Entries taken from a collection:
********************

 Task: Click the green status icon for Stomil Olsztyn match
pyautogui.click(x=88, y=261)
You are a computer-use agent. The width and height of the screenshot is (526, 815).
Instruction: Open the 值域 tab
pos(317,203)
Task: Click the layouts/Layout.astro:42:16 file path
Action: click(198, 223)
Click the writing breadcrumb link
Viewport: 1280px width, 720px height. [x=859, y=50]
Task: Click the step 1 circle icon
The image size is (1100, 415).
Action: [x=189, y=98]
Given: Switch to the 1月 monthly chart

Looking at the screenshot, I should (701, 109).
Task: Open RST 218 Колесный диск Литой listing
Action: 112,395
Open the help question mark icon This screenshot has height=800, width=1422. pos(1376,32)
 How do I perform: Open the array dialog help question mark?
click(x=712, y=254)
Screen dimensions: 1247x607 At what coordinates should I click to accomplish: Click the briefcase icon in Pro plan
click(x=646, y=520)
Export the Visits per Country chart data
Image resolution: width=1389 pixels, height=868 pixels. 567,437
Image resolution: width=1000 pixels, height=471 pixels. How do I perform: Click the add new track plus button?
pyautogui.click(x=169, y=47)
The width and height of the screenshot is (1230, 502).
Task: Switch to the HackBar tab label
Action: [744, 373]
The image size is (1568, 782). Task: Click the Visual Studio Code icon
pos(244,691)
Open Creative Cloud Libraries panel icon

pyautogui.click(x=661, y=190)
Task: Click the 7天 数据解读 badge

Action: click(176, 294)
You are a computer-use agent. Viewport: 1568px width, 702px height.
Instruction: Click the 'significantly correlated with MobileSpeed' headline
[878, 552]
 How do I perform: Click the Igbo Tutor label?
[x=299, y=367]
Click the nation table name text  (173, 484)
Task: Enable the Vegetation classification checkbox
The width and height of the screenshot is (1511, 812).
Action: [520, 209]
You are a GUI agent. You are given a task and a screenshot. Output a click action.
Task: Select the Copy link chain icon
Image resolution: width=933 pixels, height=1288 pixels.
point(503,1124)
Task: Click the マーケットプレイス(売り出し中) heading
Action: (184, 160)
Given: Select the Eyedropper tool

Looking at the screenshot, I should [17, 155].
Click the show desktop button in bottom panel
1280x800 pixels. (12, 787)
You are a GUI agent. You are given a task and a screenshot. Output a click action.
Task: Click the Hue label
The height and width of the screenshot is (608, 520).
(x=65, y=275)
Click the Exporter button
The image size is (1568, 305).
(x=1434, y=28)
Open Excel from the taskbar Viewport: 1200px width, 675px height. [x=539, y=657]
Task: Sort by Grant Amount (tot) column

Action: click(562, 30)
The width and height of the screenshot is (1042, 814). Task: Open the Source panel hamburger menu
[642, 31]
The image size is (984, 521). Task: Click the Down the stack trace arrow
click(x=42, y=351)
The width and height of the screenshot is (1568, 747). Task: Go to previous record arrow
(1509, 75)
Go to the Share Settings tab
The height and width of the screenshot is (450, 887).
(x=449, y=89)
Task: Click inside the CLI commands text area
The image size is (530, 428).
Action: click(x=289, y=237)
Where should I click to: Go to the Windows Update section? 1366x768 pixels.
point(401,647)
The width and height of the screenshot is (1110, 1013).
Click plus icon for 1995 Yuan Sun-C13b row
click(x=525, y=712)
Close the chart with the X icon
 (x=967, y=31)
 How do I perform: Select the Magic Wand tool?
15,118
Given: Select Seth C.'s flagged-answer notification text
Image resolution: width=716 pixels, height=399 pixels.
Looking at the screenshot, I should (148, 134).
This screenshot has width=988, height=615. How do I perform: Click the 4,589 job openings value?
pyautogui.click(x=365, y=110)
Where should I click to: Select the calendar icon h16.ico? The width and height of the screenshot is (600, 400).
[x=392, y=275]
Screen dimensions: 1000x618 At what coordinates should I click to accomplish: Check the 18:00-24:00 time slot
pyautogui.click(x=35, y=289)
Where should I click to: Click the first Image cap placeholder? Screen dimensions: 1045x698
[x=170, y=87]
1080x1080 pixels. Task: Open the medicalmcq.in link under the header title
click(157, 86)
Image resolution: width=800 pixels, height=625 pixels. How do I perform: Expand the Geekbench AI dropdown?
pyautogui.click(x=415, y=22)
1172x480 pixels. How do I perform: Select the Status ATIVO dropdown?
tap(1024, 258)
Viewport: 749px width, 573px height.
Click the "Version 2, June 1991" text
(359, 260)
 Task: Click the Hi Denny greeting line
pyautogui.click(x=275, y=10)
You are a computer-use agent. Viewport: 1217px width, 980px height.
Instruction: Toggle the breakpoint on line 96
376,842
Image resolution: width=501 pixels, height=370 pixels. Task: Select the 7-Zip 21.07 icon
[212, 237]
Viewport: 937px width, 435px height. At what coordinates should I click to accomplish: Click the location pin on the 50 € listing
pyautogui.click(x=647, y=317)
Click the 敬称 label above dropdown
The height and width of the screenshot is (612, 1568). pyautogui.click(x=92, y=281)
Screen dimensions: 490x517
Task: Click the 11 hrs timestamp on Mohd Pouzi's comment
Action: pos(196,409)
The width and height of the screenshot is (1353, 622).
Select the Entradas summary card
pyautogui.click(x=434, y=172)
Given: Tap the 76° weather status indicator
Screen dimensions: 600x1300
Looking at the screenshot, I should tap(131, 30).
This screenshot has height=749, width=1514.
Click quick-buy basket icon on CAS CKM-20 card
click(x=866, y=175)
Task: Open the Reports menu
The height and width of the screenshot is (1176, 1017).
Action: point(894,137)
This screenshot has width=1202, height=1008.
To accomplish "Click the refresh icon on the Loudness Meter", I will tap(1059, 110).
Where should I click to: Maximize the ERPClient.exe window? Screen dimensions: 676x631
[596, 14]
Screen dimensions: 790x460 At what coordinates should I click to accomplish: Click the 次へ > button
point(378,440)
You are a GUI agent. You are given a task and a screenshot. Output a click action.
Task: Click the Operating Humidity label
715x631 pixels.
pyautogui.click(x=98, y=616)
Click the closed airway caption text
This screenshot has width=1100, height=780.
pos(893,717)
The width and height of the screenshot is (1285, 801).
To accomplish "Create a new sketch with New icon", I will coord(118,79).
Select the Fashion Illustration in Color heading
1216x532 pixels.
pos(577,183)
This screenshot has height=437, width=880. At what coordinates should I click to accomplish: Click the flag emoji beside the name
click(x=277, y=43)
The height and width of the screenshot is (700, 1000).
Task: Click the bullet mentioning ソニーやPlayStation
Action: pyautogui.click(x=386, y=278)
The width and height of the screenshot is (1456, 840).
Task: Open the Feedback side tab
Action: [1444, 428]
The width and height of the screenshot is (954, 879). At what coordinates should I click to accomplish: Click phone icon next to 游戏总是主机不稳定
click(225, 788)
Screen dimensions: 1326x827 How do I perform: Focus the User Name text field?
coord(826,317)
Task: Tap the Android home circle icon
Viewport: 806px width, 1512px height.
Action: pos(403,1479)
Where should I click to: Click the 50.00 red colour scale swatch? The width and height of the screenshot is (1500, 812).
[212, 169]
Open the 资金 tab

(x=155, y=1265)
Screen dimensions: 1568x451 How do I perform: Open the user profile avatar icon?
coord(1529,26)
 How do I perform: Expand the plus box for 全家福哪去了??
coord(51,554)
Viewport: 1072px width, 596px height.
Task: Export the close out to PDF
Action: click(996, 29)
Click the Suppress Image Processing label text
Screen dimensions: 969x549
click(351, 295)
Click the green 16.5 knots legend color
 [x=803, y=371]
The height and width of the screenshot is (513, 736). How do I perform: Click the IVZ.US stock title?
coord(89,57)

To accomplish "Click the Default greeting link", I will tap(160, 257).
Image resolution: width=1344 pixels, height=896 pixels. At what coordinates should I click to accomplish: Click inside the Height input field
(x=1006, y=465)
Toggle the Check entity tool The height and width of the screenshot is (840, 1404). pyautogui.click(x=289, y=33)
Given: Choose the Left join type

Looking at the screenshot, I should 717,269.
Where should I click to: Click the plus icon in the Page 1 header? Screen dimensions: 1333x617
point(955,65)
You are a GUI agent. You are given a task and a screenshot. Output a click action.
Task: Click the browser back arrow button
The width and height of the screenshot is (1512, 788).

********************

### Directions for this task:
Only lines of the data holding the word "circle" go in the answer. Please copy each of them.

### Problem solution:
Task: Click the step 1 circle icon
Task: Tap the Android home circle icon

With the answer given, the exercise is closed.